- Provided text -
--- start ---
At any point, if you don't remember the exact spelling of a function or argument name, you can press Tab to get autocompletion suggestions.

When inside the parentheses of a function, pressing Shift and Tab simultaneously will display a window with the signature of the function and a short description. Pressing these keys twice will expand the documentation, and pressing them three times will open a full window with the same information at the bottom of your screen.

?verify_images

Signature: verify_images(fns)
Docstring: Find images in `fns` that can't be opened
File:      c:\users\natha\anaconda3\envs\fastbook\lib\site-packages\fastai\vision\utils.py
Type:      function

In a cell, typing ?function_name and executing will show the signature of the function and a short description.

??verify_images

Signature: verify_images(fns)
Source:   
def verify_images(fns):
    "Find images in `fns` that can't be opened"
    return L(fns[i] for i,o in enumerate(parallel(verify_image, fns)) if not o)
File:      c:\users\natha\anaconda3\envs\fastbook\lib\site-packages\fastai\vision\utils.py
Type:      function

In a cell, typing ??function_name and executing will show the signature of the function, a short description, and the source code.

If you are using the fastai library, we added a doc function for you: executing doc(function_name) in a cell will open a window with the signature of the function, a short description and links to the source code on GitHub and the full documentation of the function in the library docs.
--- end ---
[Text and element pointing records]
--- start ---
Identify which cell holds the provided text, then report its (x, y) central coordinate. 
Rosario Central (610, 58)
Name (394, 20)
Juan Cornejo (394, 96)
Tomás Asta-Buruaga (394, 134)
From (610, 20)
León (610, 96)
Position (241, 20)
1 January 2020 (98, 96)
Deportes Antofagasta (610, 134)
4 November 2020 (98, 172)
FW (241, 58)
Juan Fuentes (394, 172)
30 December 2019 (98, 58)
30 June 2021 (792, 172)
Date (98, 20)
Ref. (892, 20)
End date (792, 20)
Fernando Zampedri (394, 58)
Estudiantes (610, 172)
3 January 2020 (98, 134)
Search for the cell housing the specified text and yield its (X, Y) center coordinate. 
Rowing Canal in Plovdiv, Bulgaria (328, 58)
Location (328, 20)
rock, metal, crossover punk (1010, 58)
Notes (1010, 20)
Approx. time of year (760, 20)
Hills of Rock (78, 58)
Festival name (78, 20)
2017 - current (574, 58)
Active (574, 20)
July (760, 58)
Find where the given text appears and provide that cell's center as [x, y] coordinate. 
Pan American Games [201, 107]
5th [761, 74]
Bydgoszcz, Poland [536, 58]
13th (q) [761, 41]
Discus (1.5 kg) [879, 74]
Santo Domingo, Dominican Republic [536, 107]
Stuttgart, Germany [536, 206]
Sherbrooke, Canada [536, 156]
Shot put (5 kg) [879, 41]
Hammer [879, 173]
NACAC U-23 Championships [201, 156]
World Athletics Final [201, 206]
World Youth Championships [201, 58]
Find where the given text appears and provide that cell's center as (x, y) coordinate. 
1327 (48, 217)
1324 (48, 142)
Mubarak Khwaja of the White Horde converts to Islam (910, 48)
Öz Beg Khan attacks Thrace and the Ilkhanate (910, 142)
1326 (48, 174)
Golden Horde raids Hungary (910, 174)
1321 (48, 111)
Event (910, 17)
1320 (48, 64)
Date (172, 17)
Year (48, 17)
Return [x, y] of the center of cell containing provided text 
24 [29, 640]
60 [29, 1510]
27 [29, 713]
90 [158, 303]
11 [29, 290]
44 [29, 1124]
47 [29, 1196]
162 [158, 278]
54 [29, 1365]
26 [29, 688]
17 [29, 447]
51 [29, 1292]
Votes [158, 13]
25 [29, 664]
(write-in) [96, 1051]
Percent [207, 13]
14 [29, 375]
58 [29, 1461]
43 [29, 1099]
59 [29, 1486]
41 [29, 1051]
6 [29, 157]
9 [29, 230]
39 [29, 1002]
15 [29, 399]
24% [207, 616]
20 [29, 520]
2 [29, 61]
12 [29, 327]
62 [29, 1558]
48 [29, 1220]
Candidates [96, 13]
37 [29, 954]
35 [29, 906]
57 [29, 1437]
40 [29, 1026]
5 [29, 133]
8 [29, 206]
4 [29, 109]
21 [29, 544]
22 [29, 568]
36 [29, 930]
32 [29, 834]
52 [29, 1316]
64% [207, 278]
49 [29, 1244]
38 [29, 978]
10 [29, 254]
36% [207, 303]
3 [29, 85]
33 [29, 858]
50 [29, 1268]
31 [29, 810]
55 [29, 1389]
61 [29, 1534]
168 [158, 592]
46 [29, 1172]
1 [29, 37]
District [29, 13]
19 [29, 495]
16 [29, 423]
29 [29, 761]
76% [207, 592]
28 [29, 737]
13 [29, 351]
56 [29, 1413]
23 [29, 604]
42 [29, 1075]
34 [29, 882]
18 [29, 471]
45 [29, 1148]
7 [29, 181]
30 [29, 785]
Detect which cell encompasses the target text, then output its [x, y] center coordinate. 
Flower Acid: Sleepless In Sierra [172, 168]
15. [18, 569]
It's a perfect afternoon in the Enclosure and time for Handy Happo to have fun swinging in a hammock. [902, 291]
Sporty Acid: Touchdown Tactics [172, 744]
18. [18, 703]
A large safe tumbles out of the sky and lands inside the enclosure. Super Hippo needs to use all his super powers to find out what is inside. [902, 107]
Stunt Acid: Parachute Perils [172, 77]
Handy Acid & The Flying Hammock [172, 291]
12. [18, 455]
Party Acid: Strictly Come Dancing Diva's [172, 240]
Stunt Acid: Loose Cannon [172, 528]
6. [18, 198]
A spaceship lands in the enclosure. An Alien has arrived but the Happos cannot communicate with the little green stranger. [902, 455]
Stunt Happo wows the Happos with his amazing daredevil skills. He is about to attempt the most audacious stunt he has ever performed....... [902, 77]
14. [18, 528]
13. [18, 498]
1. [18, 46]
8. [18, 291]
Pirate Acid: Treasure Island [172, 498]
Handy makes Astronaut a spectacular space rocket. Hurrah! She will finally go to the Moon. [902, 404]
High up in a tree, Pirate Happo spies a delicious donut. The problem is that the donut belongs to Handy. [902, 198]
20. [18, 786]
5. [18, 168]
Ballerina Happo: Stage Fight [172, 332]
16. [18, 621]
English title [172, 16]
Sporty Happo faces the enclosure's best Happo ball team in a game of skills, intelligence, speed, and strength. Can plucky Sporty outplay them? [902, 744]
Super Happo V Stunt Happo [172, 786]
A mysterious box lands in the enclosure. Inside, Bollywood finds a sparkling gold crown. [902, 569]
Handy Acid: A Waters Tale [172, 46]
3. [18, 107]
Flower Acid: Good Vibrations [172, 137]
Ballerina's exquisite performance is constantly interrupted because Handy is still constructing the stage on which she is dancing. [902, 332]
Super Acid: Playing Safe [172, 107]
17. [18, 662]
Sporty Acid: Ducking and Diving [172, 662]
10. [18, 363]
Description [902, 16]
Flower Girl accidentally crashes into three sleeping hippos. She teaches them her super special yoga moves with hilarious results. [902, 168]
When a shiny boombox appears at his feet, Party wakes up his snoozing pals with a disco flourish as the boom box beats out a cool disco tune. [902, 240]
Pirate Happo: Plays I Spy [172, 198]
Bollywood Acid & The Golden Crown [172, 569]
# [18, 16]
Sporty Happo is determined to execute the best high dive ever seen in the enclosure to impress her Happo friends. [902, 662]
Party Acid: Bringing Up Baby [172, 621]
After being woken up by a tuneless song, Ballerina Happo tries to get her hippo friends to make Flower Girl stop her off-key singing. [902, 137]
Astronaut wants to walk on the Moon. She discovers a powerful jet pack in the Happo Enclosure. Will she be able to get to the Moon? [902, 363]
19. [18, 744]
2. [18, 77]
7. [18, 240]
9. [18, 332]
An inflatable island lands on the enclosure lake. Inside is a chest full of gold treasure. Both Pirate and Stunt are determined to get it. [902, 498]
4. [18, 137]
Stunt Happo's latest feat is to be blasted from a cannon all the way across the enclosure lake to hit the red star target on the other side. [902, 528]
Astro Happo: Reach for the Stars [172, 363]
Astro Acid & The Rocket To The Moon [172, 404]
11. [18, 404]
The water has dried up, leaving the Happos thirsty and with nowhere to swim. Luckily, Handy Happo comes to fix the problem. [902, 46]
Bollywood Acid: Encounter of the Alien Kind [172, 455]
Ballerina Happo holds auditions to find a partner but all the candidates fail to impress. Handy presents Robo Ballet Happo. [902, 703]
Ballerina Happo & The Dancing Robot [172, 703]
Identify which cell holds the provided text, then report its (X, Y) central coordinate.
--- end ---
- Description of the task -
Reproduce the section of the text on looking up function documentation that begins at the words "In a cell, typing ?function_name" and stops after "fns)) if not o)".

- Result for this exercise -
In a cell, typing ?function_name and executing will show the signature of the function and a short description.

??verify_images

Signature: verify_images(fns)
Source:   
def verify_images(fns):
    "Find images in `fns` that can't be opened"
    return L(fns[i] for i,o in enumerate(parallel(verify_image, fns)) if not o)